Licensing & Availability

What is the licensing model for Cosmos models?

Cosmos world foundation models are available under the NVIDIA Open Model License Agreement, which permits the following:

Commercial use without payment requirements
No company size restrictions
Synthetic data generation
Post-training and derivative model development
Model distribution and modification

Enterprise Options

Open Source vs Enterprise

Model weights and scripts: Open source and free
Basic development tools: Available under permissive licenses
Enterprise features: Available through NVIDIA AI Enterprise (NVAIE)

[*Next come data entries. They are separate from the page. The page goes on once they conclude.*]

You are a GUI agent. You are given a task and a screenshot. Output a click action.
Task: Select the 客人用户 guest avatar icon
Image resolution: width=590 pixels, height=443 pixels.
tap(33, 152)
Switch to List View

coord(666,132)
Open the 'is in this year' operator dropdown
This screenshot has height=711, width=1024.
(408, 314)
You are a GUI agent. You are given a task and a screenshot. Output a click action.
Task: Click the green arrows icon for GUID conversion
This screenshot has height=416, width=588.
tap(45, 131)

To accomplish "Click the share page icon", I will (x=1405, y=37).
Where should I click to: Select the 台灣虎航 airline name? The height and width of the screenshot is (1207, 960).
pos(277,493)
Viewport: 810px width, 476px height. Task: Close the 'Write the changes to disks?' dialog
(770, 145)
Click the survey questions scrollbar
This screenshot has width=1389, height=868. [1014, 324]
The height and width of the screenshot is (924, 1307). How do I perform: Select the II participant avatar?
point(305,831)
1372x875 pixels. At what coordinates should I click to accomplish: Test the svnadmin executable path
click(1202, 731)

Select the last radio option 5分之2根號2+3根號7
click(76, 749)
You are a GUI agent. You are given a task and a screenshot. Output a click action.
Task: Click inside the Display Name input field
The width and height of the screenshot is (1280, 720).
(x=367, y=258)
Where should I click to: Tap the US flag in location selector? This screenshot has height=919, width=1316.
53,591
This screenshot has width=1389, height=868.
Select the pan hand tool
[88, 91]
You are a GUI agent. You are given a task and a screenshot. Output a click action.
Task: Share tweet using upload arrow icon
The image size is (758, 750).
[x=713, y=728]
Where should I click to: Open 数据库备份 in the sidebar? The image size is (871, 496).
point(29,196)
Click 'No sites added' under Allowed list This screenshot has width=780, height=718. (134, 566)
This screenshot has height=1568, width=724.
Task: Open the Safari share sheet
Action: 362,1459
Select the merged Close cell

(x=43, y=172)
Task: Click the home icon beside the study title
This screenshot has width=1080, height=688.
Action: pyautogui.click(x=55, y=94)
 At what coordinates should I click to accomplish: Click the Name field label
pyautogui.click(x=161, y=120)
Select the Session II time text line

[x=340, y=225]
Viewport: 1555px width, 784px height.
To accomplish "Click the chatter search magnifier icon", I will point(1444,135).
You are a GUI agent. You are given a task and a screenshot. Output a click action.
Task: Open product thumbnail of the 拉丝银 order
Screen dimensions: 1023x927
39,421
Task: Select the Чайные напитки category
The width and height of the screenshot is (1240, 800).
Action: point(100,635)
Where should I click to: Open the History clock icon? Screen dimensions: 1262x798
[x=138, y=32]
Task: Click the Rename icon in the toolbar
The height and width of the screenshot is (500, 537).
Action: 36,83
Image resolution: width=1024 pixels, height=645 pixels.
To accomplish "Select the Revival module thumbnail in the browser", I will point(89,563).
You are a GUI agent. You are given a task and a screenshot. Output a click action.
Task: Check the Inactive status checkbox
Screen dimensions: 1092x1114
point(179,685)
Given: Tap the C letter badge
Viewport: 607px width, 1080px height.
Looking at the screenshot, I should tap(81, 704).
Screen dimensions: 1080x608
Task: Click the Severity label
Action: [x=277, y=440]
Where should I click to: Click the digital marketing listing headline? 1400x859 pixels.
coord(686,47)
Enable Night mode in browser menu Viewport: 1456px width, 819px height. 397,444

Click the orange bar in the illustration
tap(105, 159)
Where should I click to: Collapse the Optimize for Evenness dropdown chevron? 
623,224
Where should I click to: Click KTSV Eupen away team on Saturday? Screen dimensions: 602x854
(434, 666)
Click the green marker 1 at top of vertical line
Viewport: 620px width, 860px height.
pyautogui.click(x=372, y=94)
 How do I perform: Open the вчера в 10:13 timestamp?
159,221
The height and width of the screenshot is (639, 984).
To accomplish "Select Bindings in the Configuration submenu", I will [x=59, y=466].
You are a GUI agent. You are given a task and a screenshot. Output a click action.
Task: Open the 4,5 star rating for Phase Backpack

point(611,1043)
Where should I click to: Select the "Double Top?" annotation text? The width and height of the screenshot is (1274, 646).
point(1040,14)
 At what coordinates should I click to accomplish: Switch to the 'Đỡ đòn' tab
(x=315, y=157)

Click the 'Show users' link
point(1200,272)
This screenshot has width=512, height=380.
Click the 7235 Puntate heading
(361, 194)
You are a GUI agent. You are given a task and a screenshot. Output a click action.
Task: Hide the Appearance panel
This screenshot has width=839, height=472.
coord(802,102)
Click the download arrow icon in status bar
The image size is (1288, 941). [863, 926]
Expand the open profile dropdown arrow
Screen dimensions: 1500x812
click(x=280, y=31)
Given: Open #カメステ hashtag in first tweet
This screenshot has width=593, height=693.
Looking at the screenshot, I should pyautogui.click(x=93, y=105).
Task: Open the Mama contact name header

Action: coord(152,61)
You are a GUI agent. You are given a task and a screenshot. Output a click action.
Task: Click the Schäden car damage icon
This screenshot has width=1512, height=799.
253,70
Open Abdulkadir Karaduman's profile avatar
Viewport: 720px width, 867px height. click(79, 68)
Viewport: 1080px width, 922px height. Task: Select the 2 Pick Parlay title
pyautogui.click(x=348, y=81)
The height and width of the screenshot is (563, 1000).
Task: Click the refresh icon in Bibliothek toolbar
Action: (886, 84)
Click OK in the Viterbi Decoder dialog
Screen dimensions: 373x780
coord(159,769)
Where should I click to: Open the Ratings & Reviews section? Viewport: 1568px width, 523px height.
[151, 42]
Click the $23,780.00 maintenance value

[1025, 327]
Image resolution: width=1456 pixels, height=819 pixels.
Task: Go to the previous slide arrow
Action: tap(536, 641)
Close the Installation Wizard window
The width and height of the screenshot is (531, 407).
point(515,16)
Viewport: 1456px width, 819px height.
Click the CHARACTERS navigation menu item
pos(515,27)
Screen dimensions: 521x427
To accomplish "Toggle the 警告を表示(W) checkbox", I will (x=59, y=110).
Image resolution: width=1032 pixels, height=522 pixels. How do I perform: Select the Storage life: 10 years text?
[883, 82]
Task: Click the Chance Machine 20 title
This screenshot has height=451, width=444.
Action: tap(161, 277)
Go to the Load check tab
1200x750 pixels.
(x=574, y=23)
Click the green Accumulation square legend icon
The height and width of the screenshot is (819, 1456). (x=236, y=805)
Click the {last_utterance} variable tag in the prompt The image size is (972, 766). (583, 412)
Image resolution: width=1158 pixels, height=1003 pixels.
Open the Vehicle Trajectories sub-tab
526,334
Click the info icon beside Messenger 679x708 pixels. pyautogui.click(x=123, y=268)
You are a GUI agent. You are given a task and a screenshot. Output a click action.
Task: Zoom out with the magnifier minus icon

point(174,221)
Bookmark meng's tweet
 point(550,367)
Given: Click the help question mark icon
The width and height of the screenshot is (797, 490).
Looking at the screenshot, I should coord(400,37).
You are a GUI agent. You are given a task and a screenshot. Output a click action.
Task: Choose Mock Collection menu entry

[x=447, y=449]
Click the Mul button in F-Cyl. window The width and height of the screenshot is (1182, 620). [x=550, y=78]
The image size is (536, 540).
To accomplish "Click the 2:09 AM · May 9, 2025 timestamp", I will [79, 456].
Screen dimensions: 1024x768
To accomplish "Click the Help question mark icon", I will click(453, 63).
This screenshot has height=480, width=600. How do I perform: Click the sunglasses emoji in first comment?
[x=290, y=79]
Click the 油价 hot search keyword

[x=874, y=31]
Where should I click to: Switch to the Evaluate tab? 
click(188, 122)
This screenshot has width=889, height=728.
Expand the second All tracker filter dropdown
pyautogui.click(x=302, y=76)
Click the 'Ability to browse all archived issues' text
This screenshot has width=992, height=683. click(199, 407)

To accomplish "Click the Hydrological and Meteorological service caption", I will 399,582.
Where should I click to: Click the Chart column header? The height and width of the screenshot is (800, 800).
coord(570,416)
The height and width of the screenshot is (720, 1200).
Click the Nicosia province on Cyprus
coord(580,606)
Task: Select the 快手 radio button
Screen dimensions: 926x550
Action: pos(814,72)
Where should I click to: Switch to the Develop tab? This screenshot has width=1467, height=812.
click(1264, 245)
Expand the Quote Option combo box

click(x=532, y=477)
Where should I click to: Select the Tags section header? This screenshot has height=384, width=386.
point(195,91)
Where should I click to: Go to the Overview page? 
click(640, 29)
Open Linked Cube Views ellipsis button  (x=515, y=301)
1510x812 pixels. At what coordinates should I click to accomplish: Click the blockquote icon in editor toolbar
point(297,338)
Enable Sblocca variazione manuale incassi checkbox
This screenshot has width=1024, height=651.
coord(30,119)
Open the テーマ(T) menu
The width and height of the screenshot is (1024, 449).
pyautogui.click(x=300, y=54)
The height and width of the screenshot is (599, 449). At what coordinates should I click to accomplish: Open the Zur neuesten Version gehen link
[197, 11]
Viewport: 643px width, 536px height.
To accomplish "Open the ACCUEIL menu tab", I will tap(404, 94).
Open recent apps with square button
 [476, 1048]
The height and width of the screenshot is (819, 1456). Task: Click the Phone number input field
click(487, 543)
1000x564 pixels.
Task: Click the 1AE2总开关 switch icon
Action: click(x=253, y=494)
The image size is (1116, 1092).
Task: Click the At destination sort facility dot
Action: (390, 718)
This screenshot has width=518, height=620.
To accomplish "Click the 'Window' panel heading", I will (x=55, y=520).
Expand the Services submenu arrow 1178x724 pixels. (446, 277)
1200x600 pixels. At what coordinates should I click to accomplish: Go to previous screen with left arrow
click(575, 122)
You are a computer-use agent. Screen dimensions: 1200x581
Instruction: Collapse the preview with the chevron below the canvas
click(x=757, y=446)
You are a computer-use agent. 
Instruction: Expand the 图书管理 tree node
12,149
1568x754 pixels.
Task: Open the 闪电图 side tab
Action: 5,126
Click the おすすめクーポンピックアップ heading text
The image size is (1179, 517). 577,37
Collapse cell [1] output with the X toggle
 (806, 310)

NVIDIA AI Enterprise Features

Optimized NIMs for enhanced inference performance
Advanced NeMo features and maintenance
Professional support and updates
Production deployment tools

License Compatibility

Existing NVIDIA Omniverse Enterprise (NVOVE) licenses can be used for Cosmos entitlements.

Getting Support

Community Resources

GitHub Issues: Report bugs and request features in relevant repositories
Documentation: Comprehensive guides in each repository
Examples: Reference implementations and tutorials
Community Forums: Engage with other developers
Physical AI Datasets: Access curated datasets for autonomous vehicles, robotics, smart spaces, and warehouse environments on the NVIDIA Physical AI Collection on Hugging Face

Official Channels

NVIDIA Developer Portal: Latest updates and announcements
build.nvidia.com: Try models and access NIMs
NVIDIA AI Catalog: Enhanced text prompt tools and specialized models

Enterprise Support

For enterprise deployments:

NVIDIA AI Enterprise subscriptions include professional support
Dedicated technical assistance for production deployments
Regular updates and optimizations
Custom integration guidance

Legal and Compliance

License Terms

The NVIDIA Open Model License Agreement covers:

Commercial usage rights
Distribution permissions
Modification allowances
Attribution requirements

General Questions

Q: Do I need to pay to use Cosmos models?

A: No, the core models are freely available under the NVIDIA Open Model License.

Q: Can I use Cosmos for commercial applications?

A: Yes, commercial use is permitted without restrictions.

Q: What if I need enterprise-grade support?

A: NVIDIA AI Enterprise provides optimized tools and professional support.

Q: Are there any usage restrictions?

A: Use must comply with the NVIDIA Open Model License Agreement and applicable laws.

Q: Can I modify and redistribute the models?

A: Yes, modification and redistribution are permitted under the license terms.